## Data for Supervised Learning
Supervised learning is all about learning to make predictions: given an input $x$ (e.g. home square footage), can we produce an output $\hat{y}$ (e.g. estimated value) as close to the actual observed output $y$ (e.g. sale price) as possible. Note that the "hat" above $y$ is used to denote an estimated or predicted value.

Let's start by generating some artificial data. We'll create a vector of inputs, $X$, and a corresponding vector of target outputs $Y$. In general, we'll refer to invidual examples with a lowercase ($x$), and a vector or matrix containing multiple examples with a capital ($X$).

In [None]:
import numpy as np
import matplotlib.pyplot as plt

### Part 1: Generating a Known Function (15 points)

Implement variable Y as:

$Y = m*X + b + variance$ 

In [None]:
def create_1d_data(num_examples=10, m=2, b=1, random_scale=1):
    """Create X, Y data with a linear relationship with added noise.

    Args:
    num_examples: number of examples to generate
    w: desired slope
    b: desired intercept
    random_scale: add uniform noise between -random_scale and +random_scale

    Returns:
    X and Y with shape (num_examples)
    """
    X = np.arange(num_examples)
    np.random.seed(4)  # consistent random number generation
    random_variance = np.random.uniform(low=-random_scale, high=random_scale, size=X.shape)
    # TODO: build Y = mx + b + random_variance

    return X, Y

In [None]:
# Create some artificial data using create_1d_data.
X, Y = create_1d_data()
plt.scatter(X, Y)
plt.show()

Explain why the graph does not exactly represent 2X+1

*Writen answer:*



---
### Part 2: Models for Data (15 points)

A model is a function that takes an input $x$ and produces a prediction $\hat{y}$.

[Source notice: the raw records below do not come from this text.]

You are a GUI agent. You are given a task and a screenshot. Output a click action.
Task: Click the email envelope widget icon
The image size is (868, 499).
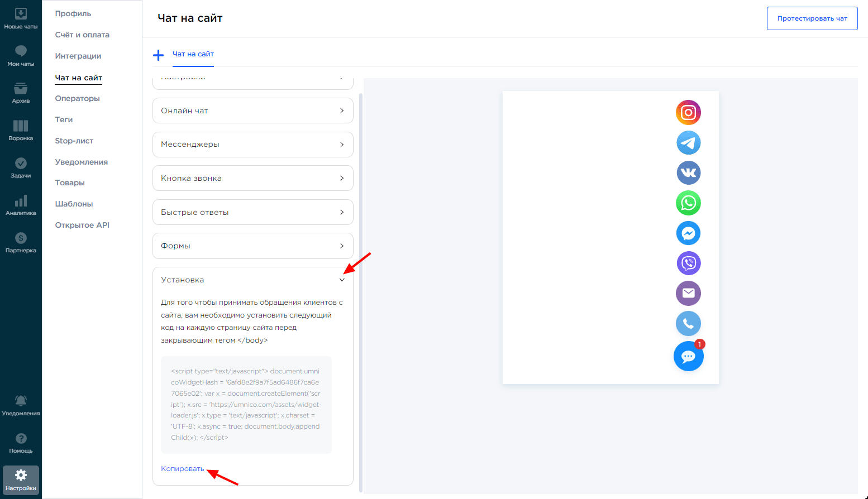click(688, 294)
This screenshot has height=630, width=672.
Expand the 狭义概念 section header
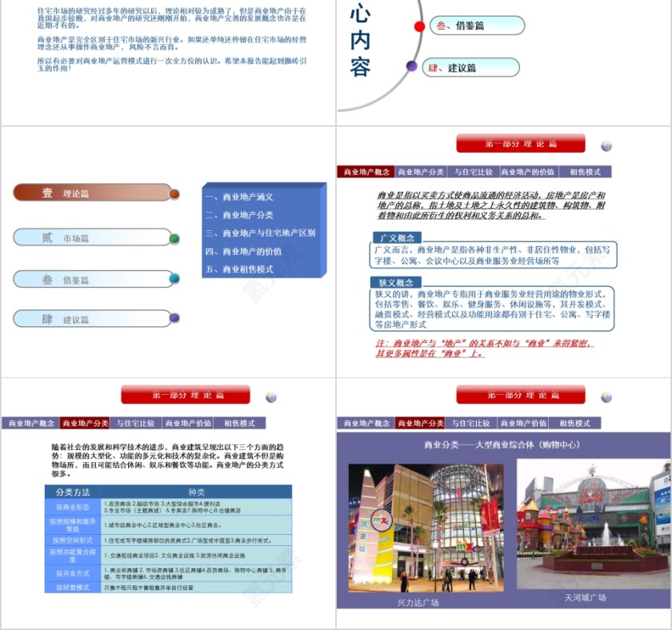[x=395, y=282]
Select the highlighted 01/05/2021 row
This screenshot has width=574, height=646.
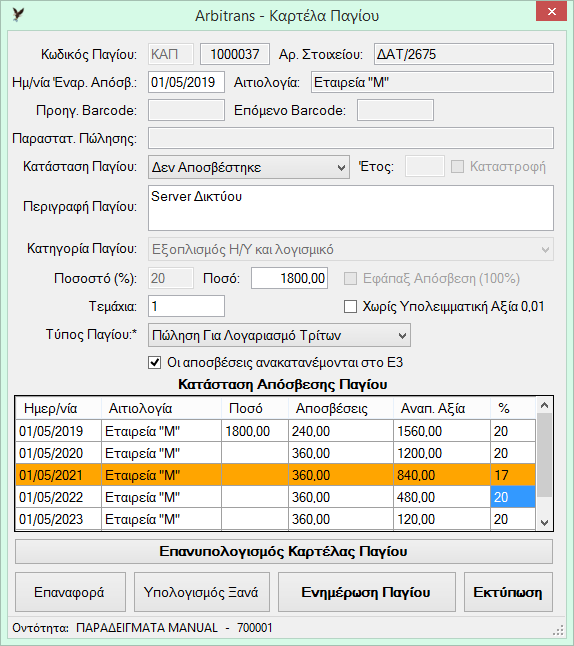pos(275,475)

Let's consider two possible models for this data:
1. $M_1(x) = x+5$ 
2. $M_2(x) = 2x+1$

Compute the predictions of models $M_1$ and $M_2$ for the values in $X$. These predictions should be vectors of the same shape as $Y$. Then plot the prediction lines of these two models overlayed on the "observed" data $(X, Y)$. Use [plt.plot()](https://matplotlib.org/api/_as_gen/matplotlib.pyplot.plot.html) to draw the lines. Note: you will generate only one plot. Make sure to include axes, titles and legend. 

In [None]:
# YOUR CODE HERE



In [None]:
plt.scatter(X, Y)

plt.plot(M1, color = 'r')
plt.plot(M2, color = 'g')

plt.legend(["X Observed Data", "M1 Model Preds", "M2 Model Preds"], loc="lower right")

font1 = {'family':'serif','color':'blue','size':20}
font2 = {'family':'serif','color':'darkred','size':15}

plt.title("Comparison of M1 and M2 Models", fontdict = font1)
plt.xlabel("X Input Values", fontdict = font2)
plt.ylabel("Y Output Values", fontdict = font2)

plt.show()

Explain which model looks to be performing better. How do you know?

*Writen answer:*



---
### Part 3: EDA with Pandas (70 points)

Import sklearn and pandas and read the iris dataset into a pandas dataframe: https://scikit-learn.org/stable/modules/generated/sklearn.datasets.load_iris.html

In [None]:
# YOUR CODE HERE


What is the iris dataset? What are we trying to predict? What type of machine learning problem is this?

*Writen answer:*



Explore the data, perform EDA (Exploratory Data Analysis) on the iris dataset. Print the distribution of each feature (variable). Is there any missing data? Print the label classes, counts, and percentages of our target variable. Note any interesting findings. What are your thoughts on how we might measure success on this problem (i.e. a model that predicts the target labels)?

In [None]:
# YOUR CODE HERE


*Writen answer:*



In [None]:
# YOUR CODE HERE


---

## Review

* In **Supervised Machine Learning**, we must start with data in the form $(X,Y)$ where $X$ are the inputs and $Y$ are the output labels.
* A **model** is a function that maps an input $x$ to an output $y$. The model's output is referred to as a **prediction**, denoted by $\hat{y}$.